(DOCUMENT):

— start —

This is the editorial centrepiece of the post, because it’s the lever most expats don’t know exists.

Swiss pension foundations — both 3a foundations and vested benefits foundations — are domiciled in a specific Swiss canton. The withdrawal tax is levied at the rate of that canton, not at the rate of where you used to live. A 3a holder who lived in Zürich for fifteen years, but whose 3a is in a foundation registered in Schwyz, pays Schwyz withdrawal tax at exit. A 3a holder who lived in Schwyz, but whose 3a is in a Zürich-domiciled bank foundation, pays Zürich withdrawal tax. The geography of your savings, not the geography of your residence, determines the tax bill.

A worked illustration: a CHF 600,000 accumulated 3a + vested benefits balance withdrawn at emigration. At a Zürich-domiciled foundation, the combined cantonal+federal lump-sum withdrawal tax lands at the higher end of the spread. At a Schwyz-domiciled foundation, it lands at the low end. The difference is typically in the range of CHF 18,000–25,000 — net, in your hand, at the moment of exit, decided not by anything about you but by which line item appeared on the foundation contract you signed at signup years earlier.

The transferability point matters: 3a balances are portable between qualified Swiss 3a providers, and the transfer doesn’t trigger tax. If your existing 3a is in a high-tax-canton foundation, you can transfer to a low-tax-canton foundation while still resident in Switzerland, simply by opening an account at a provider whose foundation is domiciled in (e.g.) Schwyz and instructing your existing provider to transfer the balance. The window is open all the way until your withdrawal request is filed.

For the 2nd pillar, the canton of foundation question becomes relevant when your Pensionskasse pays out the vested benefits portion to a Swiss vested benefits foundation at exit (mandatory for EU/EFTA-bound expats; sometimes voluntary for non-EU expats who choose not to take cash immediately). At that moment, you typically have a brief window to choose which vested benefits foundation receives the funds — and that choice determines the withdrawal-tax canton at eventual retirement-age withdrawal. The same low-tax-canton optimisation applies.

We see clients regularly who realised at exit that this lever existed, but realised six months too late to use it cleanly. Twelve months out, every option is open. Three months out, the optimisation is partial.

Tax treaties — when home-country tax adds on top.

Switzerland has double-taxation agreements (DTAs) with more than 100 countries, administered by the Federal Tax Administration (ESTV) under the State Secretariat for International Finance. The treaties allocate taxation rights on cross-border income — including pension withdrawals — between the contracting states.

The treaty terms vary materially by country. Three patterns cover most cases:

Pattern A — Switzerland retains exclusive taxation rights on 2nd and 3rd pillar lump-sum withdrawals. Common with several non-EU destinations. The destination country generally doesn’t tax the withdrawal; Swiss withdrawal tax (at the foundation canton) is the final liability. Examples typically: Singapore, certain Gulf states, several Asia-Pacific destinations — verify your specific treaty before relying on this.

— end —

(THE PROBLEM):
Answer these questions from the text on Swiss pension withdrawal tax:
1. The withdrawal tax is levied at the rate of which canton?
2. In the CHF 600,000 illustration, what is the typical range of the difference between a Zürich-domiciled and a Schwyz-domiciled foundation?
3. With how many countries does Switzerland have double-taxation agreements?

(RECORDED DATA):
— start —

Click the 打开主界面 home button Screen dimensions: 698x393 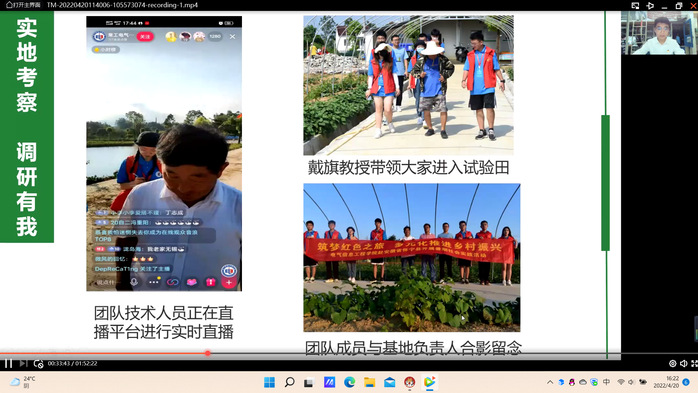(23, 5)
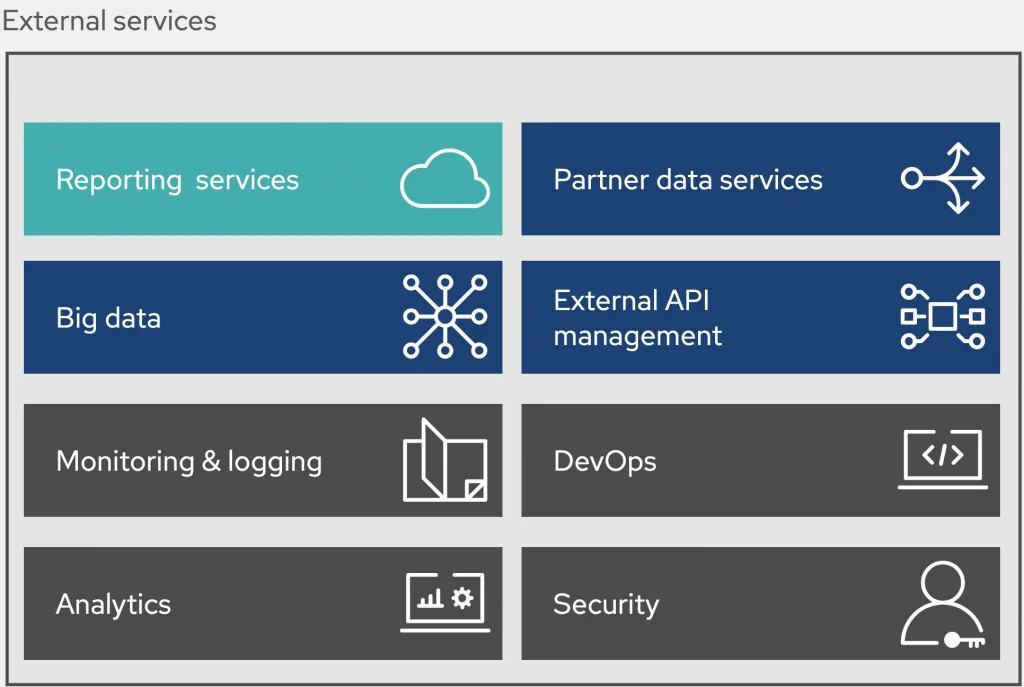Select the network hub icon for Big data

coord(445,317)
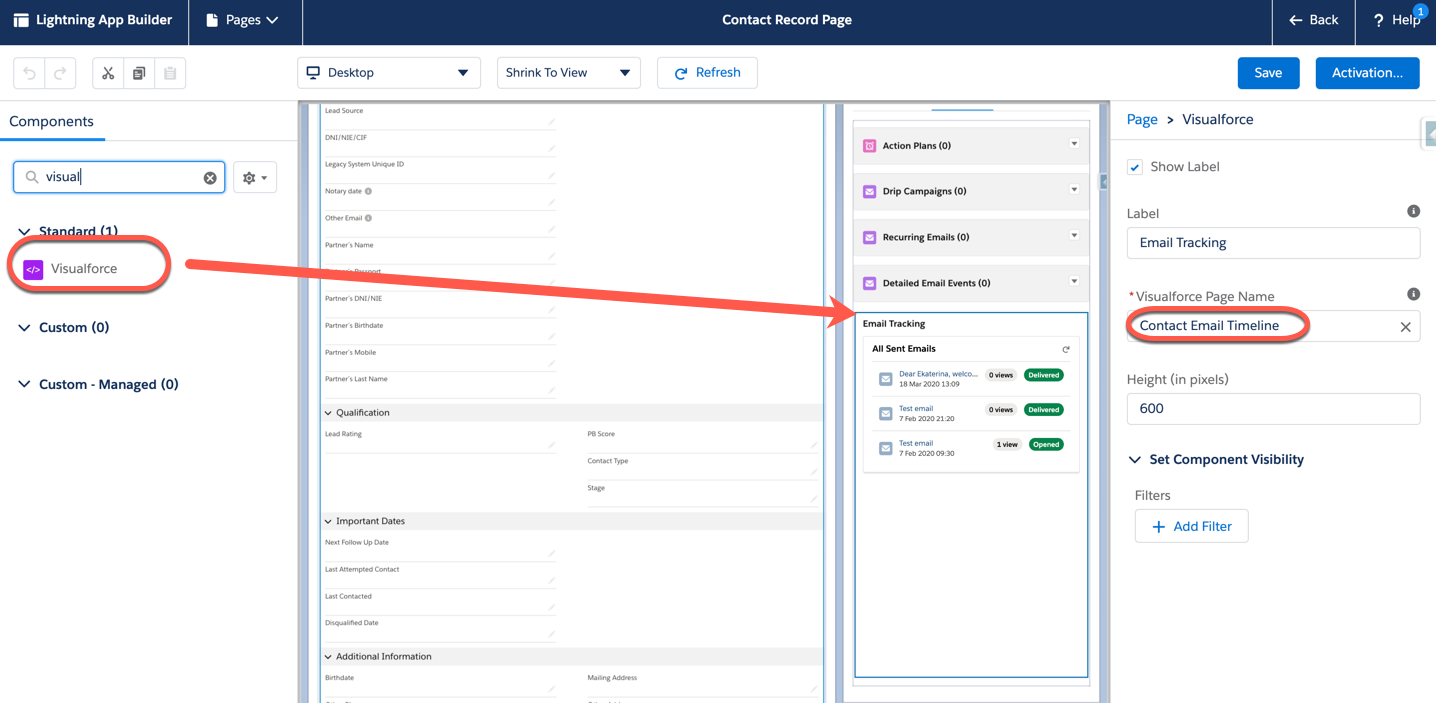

— end —

(RESPONSE BELOW):
1. The canton where the pension foundation is domiciled, not the canton where the holder used to live.
2. CHF 18,000–25,000.
3. More than 100.